* [Directions for this task]:
Could you reproduce every record below exactly as written?
+ + + + + + +
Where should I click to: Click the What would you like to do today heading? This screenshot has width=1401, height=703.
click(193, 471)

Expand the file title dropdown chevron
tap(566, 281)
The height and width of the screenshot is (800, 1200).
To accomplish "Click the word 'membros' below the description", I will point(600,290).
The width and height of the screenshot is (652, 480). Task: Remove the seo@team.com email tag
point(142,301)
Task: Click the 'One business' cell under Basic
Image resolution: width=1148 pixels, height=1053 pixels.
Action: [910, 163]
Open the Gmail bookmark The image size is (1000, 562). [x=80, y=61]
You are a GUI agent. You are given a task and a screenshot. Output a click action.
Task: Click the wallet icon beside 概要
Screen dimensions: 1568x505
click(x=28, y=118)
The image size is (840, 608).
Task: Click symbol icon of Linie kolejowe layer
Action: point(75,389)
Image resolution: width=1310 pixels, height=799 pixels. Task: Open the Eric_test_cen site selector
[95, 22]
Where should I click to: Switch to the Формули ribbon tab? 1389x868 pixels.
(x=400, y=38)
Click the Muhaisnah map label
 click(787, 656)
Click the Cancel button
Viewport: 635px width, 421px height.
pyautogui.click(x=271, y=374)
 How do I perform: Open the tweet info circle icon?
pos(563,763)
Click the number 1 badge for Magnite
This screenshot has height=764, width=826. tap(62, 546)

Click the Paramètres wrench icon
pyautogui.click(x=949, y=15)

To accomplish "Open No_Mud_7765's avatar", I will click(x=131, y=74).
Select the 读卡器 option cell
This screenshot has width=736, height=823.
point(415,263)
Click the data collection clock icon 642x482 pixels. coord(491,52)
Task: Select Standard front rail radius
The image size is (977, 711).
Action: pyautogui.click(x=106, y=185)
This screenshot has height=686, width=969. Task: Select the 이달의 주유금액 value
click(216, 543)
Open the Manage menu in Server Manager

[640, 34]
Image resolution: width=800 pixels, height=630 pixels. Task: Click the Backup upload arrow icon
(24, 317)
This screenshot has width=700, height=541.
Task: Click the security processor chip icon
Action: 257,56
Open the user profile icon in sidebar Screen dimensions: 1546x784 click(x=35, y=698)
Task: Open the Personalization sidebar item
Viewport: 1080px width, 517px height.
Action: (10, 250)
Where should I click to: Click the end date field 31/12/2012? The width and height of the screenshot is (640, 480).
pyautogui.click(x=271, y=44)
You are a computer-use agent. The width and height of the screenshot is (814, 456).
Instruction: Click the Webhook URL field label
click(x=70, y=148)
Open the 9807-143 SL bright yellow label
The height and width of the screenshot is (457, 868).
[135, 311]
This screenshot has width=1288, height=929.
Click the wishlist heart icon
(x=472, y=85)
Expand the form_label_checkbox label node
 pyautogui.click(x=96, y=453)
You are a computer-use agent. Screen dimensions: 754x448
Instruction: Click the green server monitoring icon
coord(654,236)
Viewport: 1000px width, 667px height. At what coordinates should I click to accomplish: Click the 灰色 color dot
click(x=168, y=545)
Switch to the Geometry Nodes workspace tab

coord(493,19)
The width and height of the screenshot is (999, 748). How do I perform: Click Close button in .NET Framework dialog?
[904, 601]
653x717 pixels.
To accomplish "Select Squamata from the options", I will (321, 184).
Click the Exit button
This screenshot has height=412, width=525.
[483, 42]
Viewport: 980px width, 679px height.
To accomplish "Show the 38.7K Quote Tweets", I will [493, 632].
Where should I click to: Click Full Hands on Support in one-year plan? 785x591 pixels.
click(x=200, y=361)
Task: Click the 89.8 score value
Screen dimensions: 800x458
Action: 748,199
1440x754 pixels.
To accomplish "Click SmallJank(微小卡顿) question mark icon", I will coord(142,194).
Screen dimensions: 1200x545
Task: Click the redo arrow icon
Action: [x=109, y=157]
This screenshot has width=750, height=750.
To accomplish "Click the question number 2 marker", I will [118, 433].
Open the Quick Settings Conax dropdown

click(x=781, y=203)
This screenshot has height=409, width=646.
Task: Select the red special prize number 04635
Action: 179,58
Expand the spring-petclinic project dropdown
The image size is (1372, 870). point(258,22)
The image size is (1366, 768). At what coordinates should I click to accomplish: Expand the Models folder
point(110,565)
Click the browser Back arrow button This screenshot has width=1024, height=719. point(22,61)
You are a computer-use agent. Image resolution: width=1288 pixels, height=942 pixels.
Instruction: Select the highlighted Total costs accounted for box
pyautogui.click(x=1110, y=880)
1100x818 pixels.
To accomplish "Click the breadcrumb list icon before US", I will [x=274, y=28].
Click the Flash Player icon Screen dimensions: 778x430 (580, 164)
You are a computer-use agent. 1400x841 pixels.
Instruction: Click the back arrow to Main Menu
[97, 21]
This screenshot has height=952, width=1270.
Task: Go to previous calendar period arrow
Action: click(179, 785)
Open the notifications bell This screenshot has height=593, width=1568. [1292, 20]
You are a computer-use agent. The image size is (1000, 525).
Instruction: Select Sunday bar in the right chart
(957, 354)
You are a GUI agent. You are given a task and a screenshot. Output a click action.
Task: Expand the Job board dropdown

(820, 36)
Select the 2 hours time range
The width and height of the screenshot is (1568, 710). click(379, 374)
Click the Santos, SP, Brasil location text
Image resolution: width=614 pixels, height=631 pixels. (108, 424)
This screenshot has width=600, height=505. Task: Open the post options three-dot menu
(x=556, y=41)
+ + + + + + +
* [Reply]:
Where should I click to: Click the What would you like to do today heading? This screenshot has width=1401, height=703.
click(193, 471)

Expand the file title dropdown chevron
tap(566, 281)
The height and width of the screenshot is (800, 1200).
To accomplish "Click the word 'membros' below the description", I will point(600,290).
The width and height of the screenshot is (652, 480). Task: Remove the seo@team.com email tag
point(142,301)
Task: Click the 'One business' cell under Basic
Image resolution: width=1148 pixels, height=1053 pixels.
Action: [910, 163]
Open the Gmail bookmark The image size is (1000, 562). [x=80, y=61]
You are a GUI agent. You are given a task and a screenshot. Output a click action.
Task: Click the wallet icon beside 概要
Screen dimensions: 1568x505
click(x=28, y=118)
The image size is (840, 608).
Task: Click symbol icon of Linie kolejowe layer
Action: point(75,389)
Image resolution: width=1310 pixels, height=799 pixels. Task: Open the Eric_test_cen site selector
[95, 22]
Where should I click to: Switch to the Формули ribbon tab? 1389x868 pixels.
(x=400, y=38)
Click the Muhaisnah map label
 click(787, 656)
Click the Cancel button
Viewport: 635px width, 421px height.
pyautogui.click(x=271, y=374)
 How do I perform: Open the tweet info circle icon?
pos(563,763)
Click the number 1 badge for Magnite
This screenshot has height=764, width=826. tap(62, 546)

Click the Paramètres wrench icon
pyautogui.click(x=949, y=15)

To accomplish "Open No_Mud_7765's avatar", I will click(x=131, y=74).
Select the 读卡器 option cell
This screenshot has width=736, height=823.
point(415,263)
Click the data collection clock icon 642x482 pixels. coord(491,52)
Task: Select Standard front rail radius
The image size is (977, 711).
Action: pyautogui.click(x=106, y=185)
This screenshot has height=686, width=969. Task: Select the 이달의 주유금액 value
click(216, 543)
Open the Manage menu in Server Manager

[640, 34]
Image resolution: width=800 pixels, height=630 pixels. Task: Click the Backup upload arrow icon
(24, 317)
This screenshot has width=700, height=541.
Task: Click the security processor chip icon
Action: 257,56
Open the user profile icon in sidebar Screen dimensions: 1546x784 click(x=35, y=698)
Task: Open the Personalization sidebar item
Viewport: 1080px width, 517px height.
Action: (10, 250)
Where should I click to: Click the end date field 31/12/2012? The width and height of the screenshot is (640, 480).
pyautogui.click(x=271, y=44)
You are a computer-use agent. The width and height of the screenshot is (814, 456).
Instruction: Click the Webhook URL field label
click(x=70, y=148)
Open the 9807-143 SL bright yellow label
The height and width of the screenshot is (457, 868).
[135, 311]
This screenshot has width=1288, height=929.
Click the wishlist heart icon
(x=472, y=85)
Expand the form_label_checkbox label node
 pyautogui.click(x=96, y=453)
You are a computer-use agent. Screen dimensions: 754x448
Instruction: Click the green server monitoring icon
coord(654,236)
Viewport: 1000px width, 667px height. At what coordinates should I click to accomplish: Click the 灰色 color dot
click(x=168, y=545)
Switch to the Geometry Nodes workspace tab

coord(493,19)
The width and height of the screenshot is (999, 748). How do I perform: Click Close button in .NET Framework dialog?
[904, 601]
653x717 pixels.
To accomplish "Select Squamata from the options", I will (321, 184).
Click the Exit button
This screenshot has height=412, width=525.
[483, 42]
Viewport: 980px width, 679px height.
To accomplish "Show the 38.7K Quote Tweets", I will [493, 632].
Where should I click to: Click Full Hands on Support in one-year plan? 785x591 pixels.
click(x=200, y=361)
Task: Click the 89.8 score value
Screen dimensions: 800x458
Action: 748,199
1440x754 pixels.
To accomplish "Click SmallJank(微小卡顿) question mark icon", I will coord(142,194).
Screen dimensions: 1200x545
Task: Click the redo arrow icon
Action: [x=109, y=157]
This screenshot has width=750, height=750.
To accomplish "Click the question number 2 marker", I will [118, 433].
Open the Quick Settings Conax dropdown

click(x=781, y=203)
This screenshot has height=409, width=646.
Task: Select the red special prize number 04635
Action: 179,58
Expand the spring-petclinic project dropdown
The image size is (1372, 870). point(258,22)
The image size is (1366, 768). At what coordinates should I click to accomplish: Expand the Models folder
point(110,565)
Click the browser Back arrow button This screenshot has width=1024, height=719. point(22,61)
You are a computer-use agent. Image resolution: width=1288 pixels, height=942 pixels.
Instruction: Select the highlighted Total costs accounted for box
pyautogui.click(x=1110, y=880)
1100x818 pixels.
To accomplish "Click the breadcrumb list icon before US", I will [x=274, y=28].
Click the Flash Player icon Screen dimensions: 778x430 (580, 164)
You are a computer-use agent. 1400x841 pixels.
Instruction: Click the back arrow to Main Menu
[97, 21]
This screenshot has height=952, width=1270.
Task: Go to previous calendar period arrow
Action: click(179, 785)
Open the notifications bell This screenshot has height=593, width=1568. [1292, 20]
You are a computer-use agent. The image size is (1000, 525).
Instruction: Select Sunday bar in the right chart
(957, 354)
You are a GUI agent. You are given a task and a screenshot. Output a click action.
Task: Expand the Job board dropdown

(820, 36)
Select the 2 hours time range
The width and height of the screenshot is (1568, 710). click(379, 374)
Click the Santos, SP, Brasil location text
Image resolution: width=614 pixels, height=631 pixels. (108, 424)
This screenshot has width=600, height=505. Task: Open the post options three-dot menu
(x=556, y=41)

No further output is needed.